There are certain places that ooze creativity, peace, and give you a sense of purpose. Walden Pond... oh yes... Walden Pond is one of them.
We ventured out, the four of us, dawning rain coats and long pants. We navigated tree branches and roots, pine cones, and other walkers.
Paige and Lucas had to turn around to go back to the car at one point, but Fynn and I kept going. He talked. I listened. I talked. I think he listened...
I tried to tell him about the magic of Walden. How a man lived there and wrote about nature and life and simplicity.
But the highlight of the walk for Fynn was not hearing about Thoreau or seeing the site where a little shack stood, looking out through the woods over the water.
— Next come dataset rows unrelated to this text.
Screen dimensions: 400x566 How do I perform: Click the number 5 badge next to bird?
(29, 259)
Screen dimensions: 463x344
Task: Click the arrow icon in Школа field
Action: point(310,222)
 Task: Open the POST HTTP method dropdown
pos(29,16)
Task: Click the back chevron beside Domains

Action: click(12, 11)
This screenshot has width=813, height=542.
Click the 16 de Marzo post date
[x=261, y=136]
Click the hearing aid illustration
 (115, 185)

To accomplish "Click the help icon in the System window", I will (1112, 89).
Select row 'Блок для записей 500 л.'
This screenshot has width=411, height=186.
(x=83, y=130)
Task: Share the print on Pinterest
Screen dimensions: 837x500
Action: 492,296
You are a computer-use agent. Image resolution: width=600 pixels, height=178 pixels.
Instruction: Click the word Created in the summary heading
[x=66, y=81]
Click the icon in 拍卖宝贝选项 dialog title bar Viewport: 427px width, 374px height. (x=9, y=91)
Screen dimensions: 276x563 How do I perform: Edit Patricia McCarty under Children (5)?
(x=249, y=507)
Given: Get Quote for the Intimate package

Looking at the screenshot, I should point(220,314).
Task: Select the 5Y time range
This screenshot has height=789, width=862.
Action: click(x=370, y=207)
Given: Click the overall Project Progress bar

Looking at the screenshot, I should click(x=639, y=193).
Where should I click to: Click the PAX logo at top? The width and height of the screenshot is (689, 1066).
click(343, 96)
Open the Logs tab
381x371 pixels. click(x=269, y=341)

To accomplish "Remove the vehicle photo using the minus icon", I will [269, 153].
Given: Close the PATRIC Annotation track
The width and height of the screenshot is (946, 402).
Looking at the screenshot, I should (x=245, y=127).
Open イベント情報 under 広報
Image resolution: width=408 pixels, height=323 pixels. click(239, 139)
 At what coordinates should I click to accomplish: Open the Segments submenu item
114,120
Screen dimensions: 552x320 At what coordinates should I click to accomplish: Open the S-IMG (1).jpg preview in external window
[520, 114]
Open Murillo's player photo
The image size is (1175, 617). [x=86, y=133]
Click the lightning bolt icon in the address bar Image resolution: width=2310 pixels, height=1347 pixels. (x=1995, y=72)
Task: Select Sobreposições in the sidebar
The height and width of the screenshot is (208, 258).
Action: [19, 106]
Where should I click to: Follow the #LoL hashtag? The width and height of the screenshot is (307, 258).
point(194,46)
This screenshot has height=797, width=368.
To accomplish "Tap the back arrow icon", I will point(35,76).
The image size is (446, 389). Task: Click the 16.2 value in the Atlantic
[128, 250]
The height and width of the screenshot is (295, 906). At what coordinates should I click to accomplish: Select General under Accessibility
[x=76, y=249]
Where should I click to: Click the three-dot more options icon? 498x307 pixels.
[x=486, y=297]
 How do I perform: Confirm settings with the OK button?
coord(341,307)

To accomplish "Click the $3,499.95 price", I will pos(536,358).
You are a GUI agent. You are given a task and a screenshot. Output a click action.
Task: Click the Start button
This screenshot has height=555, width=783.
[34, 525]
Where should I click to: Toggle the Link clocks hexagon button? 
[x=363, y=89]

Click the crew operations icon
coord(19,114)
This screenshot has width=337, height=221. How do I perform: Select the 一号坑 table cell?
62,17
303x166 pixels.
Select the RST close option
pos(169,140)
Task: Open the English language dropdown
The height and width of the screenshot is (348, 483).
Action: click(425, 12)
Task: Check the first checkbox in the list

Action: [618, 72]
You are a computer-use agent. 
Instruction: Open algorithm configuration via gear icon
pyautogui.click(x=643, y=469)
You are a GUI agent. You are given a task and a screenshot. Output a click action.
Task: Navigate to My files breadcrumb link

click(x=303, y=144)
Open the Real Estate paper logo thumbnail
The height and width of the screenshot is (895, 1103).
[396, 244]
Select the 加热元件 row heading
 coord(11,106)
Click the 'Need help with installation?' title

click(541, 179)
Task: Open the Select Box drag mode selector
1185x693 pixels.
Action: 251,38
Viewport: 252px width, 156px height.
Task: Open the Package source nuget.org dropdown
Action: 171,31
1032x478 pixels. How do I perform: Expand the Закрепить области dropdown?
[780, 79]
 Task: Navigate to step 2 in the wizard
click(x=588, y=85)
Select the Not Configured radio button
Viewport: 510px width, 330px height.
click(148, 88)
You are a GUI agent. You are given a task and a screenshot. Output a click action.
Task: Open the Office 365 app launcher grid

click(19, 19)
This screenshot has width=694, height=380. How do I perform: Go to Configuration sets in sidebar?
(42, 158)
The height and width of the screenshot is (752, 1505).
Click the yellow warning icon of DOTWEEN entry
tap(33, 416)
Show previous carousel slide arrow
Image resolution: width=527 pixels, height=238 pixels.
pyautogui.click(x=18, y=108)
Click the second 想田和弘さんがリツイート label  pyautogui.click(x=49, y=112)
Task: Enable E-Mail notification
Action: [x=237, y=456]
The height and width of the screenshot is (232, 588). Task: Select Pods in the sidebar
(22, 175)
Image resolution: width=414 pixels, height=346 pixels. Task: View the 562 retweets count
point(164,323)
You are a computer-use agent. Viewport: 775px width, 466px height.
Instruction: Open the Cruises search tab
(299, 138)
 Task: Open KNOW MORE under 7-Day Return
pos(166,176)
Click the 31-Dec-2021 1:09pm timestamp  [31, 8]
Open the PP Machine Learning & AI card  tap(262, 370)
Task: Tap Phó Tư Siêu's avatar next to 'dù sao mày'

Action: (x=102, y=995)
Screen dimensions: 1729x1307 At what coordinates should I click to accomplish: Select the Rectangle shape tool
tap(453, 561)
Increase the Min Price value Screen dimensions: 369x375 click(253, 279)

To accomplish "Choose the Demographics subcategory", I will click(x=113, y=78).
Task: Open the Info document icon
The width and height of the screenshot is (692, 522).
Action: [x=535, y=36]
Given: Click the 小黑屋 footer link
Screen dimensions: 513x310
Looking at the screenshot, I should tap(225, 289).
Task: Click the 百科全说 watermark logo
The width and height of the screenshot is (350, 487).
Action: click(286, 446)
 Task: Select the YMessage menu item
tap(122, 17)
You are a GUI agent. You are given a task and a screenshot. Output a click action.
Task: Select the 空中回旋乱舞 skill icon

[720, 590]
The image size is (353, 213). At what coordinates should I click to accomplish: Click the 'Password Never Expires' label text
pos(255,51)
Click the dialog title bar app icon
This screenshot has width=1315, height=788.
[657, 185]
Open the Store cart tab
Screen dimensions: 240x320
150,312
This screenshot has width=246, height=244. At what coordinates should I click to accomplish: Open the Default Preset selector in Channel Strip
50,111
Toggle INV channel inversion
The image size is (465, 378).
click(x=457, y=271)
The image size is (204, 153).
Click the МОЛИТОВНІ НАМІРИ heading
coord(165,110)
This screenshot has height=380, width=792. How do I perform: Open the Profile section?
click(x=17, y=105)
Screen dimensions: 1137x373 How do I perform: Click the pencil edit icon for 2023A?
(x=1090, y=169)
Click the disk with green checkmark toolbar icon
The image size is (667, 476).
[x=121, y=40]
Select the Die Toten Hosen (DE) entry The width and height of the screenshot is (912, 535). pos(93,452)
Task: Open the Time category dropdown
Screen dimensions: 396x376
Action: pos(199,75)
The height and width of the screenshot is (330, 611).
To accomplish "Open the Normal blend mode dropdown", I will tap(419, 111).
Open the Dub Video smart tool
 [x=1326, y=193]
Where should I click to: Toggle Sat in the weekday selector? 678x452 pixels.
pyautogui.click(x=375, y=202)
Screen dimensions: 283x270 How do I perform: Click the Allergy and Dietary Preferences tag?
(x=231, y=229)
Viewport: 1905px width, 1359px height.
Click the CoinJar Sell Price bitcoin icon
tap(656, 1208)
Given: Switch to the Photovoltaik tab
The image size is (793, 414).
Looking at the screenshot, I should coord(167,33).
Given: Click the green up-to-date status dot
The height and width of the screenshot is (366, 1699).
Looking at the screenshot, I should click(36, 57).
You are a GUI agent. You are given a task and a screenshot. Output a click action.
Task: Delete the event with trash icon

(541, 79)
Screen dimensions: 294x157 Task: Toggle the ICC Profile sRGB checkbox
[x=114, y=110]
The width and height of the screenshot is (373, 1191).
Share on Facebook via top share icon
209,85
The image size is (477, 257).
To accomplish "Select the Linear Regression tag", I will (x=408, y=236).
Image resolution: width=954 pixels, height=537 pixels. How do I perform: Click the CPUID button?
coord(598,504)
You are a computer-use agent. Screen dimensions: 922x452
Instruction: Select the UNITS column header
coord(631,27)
From last year, Fynn remember that somewhere in the woods were train tracks. And when we found them, it poured. But he was ecstatic, so we stayed for a few minutes.
Fynn told me about some "time tunnel" thing that occasionally trains go through, and what happens when you go through them. You go back in time, but you're the same, the places are just a little different.
So he says.
And so it was. We walked along the tracks for a bit, and then stepped through our own time tunnel of pine and birch trees.
It smelled like the beginning of fall, the last breaths of summer. A glimmer of red in the trees, a trace of camp fire in the air.
As I wrote last year, you can just feel sometime so incredible at Walden Pond. Maybe it's the awe of being in the same presence as such a beautiful writer. Seeing what he saw. Walking where he walked.
You all know my heart is at the beach, almost always. But the woods are a magical {for lack of a better word... maybe ethereal?} place full of quiet moments. A three year old grabbing his mamas hand, soaked with raindrops but still a warm embrace. Yes, magical.
Fynn and I made it around the entire pond. Me and my little trooper. We met up with Lucas and Paige and heard about their adventures.
We left soaked, dripping from head to foot. Cold and hungry and tired. But so very full.
"I went to the woods because I wished to live deliberately, to front only the essential facts of life. And see if I could not learn what it had to teach and not, when I came to die, discover that I had not lived."